Julien Denormandie,
Ministère auprès de la ministre de la cohésion des territoires et des relations avec les collectivités territoriales, chargé de la ville et du logement •
9 juil. 2019Aux termes de l'article L. 441-3 du code de la construction et de l'habitation (CCH), les organismes d'habitations à loyer modéré perçoivent « un supplément de loyer de solidarité (SLS) en sus du loyer principal et des charges locatives dès lors qu'au cours du bail les ressources de l'ensemble des personnes vivant au foyer excèdent d'au moins 20 % les plafonds de ressources en vigueur pour l'attribution de ces logements ». Conformément aux dispositions de l'article R. 441-23 du CCH, le dépassement est apprécié, d'une part, en fonction du plafond de ressources applicable à la catégorie de ménage correspondante pour l'attribution du logement et, d'autre part, par rapport au revenu fiscal de référence de l'année N-2 figurant dans l'avis d'imposition. Le SLS dû au titre d'une année N est ainsi calculé en fonction des ressources de l'année N-2 de l'ensemble des personnes composant le foyer. Cependant, en application des articles L. 441-3 (alinéa 2) et R. 441-23 du code de la construction et de l'habitation, le SLS peut, sur demande du locataire, être établi en fonction de ses derniers revenus, s'ils sont inférieurs d'au moins 10 % à ceux de l'année de référence. Ces dispositions permettent donc la prise en compte des situations dans lesquelles un ménage a perçu des revenus exceptionnels tels que des gains tirés d'un retrait sur un contrat d'assurance-vie.
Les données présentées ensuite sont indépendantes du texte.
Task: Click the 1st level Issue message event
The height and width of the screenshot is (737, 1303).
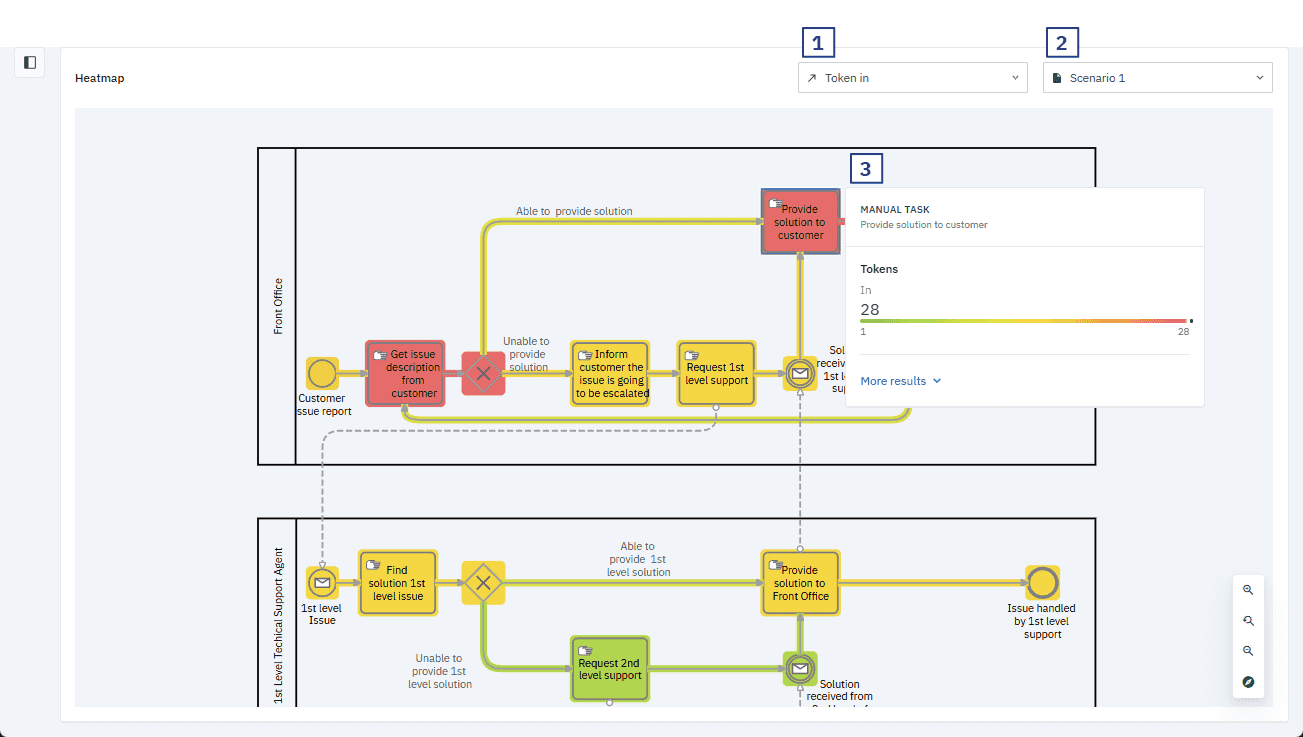Action: point(322,582)
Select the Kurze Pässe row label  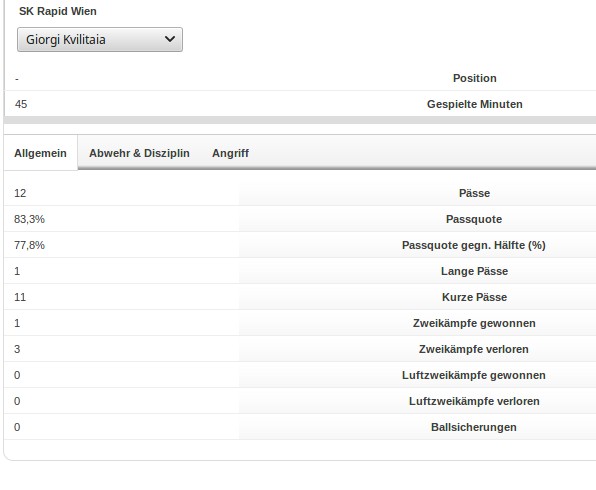point(474,297)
Dans la mesure où ces dispositions permettent au locataire de solliciter l'adaptation de leur SLS à la réalité de leurs revenus actuels et où la situation évoquée par la question n'est pas comparable aux exceptions prévues au quatrième alinéa de l'article L. 441-3 du CCH (zones de revitalisation rurale et quartiers prioritaires de la politique de la ville), le Gouvernement n'envisage pas la modification du mode de calcul du SLS.